Did anything surprise you during your first year at Miami?
In one of my first science classes, the professor said that every undergraduate should do research as early as possible. After class, I asked him about the possibility of doing research in the lab. I worked with a grad student researching cannibalism in crickets. I found that I like the research process. I enjoyed asking questions and then doing experiments to find the answers.
The professors really work to bring out your abilities ... I can say that my professors have helped me become an independent thinker.
What do you like most about Miami?
For me, it's the mutual respect between professors and students. Most of my professors have a lot of respect for us. They have high expectations for students, but they are achievable. The professors really work to bring out your abilities. I was encouraged to ask questions and was given the freedom to design some of my own projects. Their belief in my abilities gives me personal and academic fulfillment. I can say that my professors have helped me become an independent thinker.

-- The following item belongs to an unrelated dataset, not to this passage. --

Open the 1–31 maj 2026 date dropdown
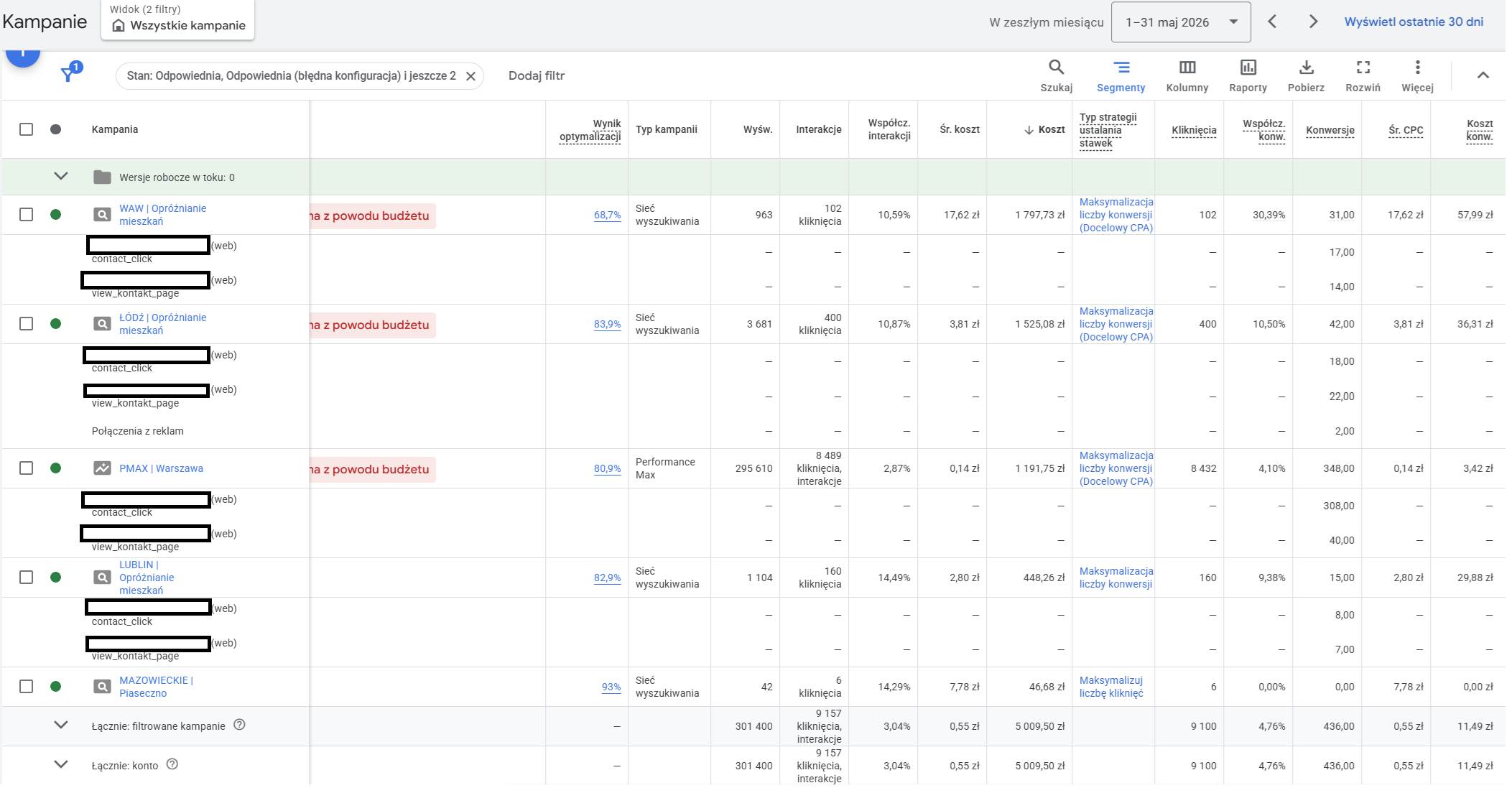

[Our research] project led to a podium presentation in front of professionals at the American Association of Physical Anthropologists ... It was one of the best experiences I've had.
Have you had any research opportunities at Miami?
I've worked on primate research projects with Anthropology professors. I helped analyze data that the professors collected in the field. We'd meet weekly to discuss the results and to bounce ideas off one another. This project led to a podium presentation in front of professionals at the American Association of Physical Anthropologists. I was nervous beforehand, but I practiced my presentation in front of the Primatology Club and found that I could coherently explain our project. It was one of the best experiences I've had.
I also received an Undergraduate Summer Scholars award to conduct research in Ecuador this coming summer (2009). The title of my project is "Examining Diet and Ranging of Squirrel Monkeys (Saimiri sciureus) at Yasuní National Park, Ecuador."
How about leadership opportunities?
As a freshman, I was really shy. I decided that I should get involved in clubs so I could meet other students and make friends. I joined the Primatology Club and am now a past president. At our meetings we do stuff like play Primate Jeopardy, listen to student research presentations, and host visiting presenters. We are also starting to volunteer at Primate Rescue Center in Kentucky.
Do you have any advice for other students?
Find something you like. Something about which you can say, "I have a passion for this." Then push yourself in pursuit of your passion. I like doing research and working in a lab. I spend half of my time in the Biological Anthropology Lab. Students and professors are always walking in and out. So it's a great place to meet people and make friends just like you.